L’attivista con questa frase ha confermato quello che noi pro life diciamo da sempre: cioè che se gli abortisti vogliono indurre le donne a non considerare l’aborto come pericoloso, semplicemente le vogliono ingannare. Pensiamo alle donne che sono andate incontro ad emorragie, infezioni, perforazione uterina, infertilità, cancro al seno o altre patologie, proprio a causa del cosiddetto aborto “sicuro e legale”. Pensiamo alle donne (e non dimentichiamole) morte a causa dell’aborto volontario.

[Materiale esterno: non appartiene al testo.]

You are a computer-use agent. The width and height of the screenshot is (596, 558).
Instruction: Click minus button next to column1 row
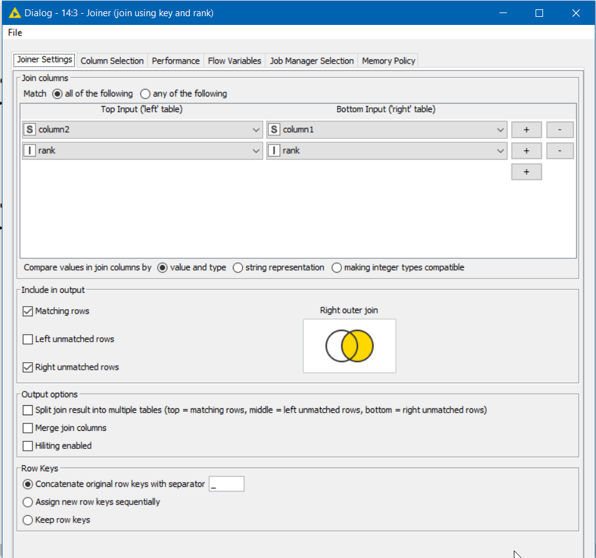point(559,130)
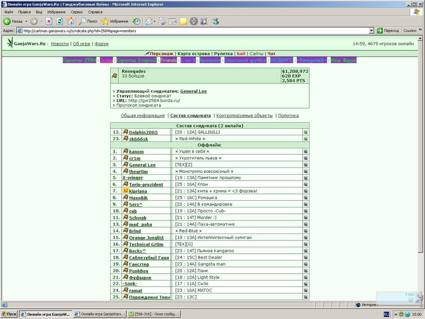This screenshot has width=425, height=319.
Task: Click the page vertical scrollbar down arrow
Action: [x=420, y=298]

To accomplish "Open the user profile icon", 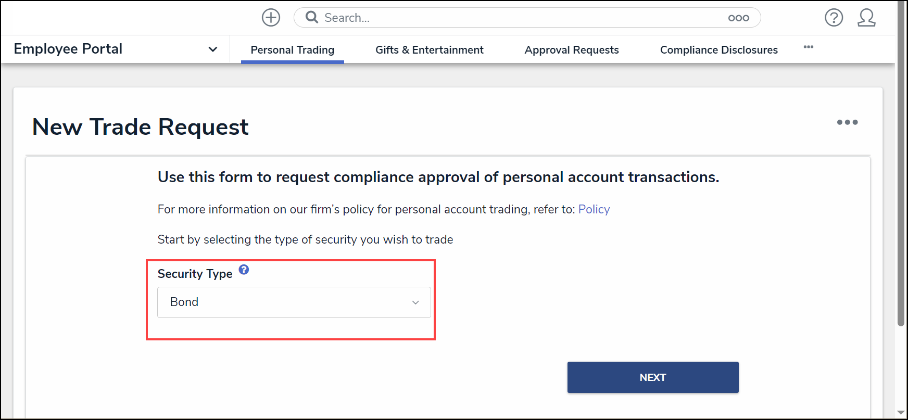I will [866, 18].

Spingere le donne ad abortire è per il loro bene, forse? È “soddisfacente” come dichiarava l’attivista? È impossibile associare questa espressione all’aborto, specie se si pensa a quelle donne a cui non è stata data altra possibilità, o a quelle che ora ne soffrono i traumi. O se si pensa a quei bambini che non avevano fatto nulla di male. Ma sono morti.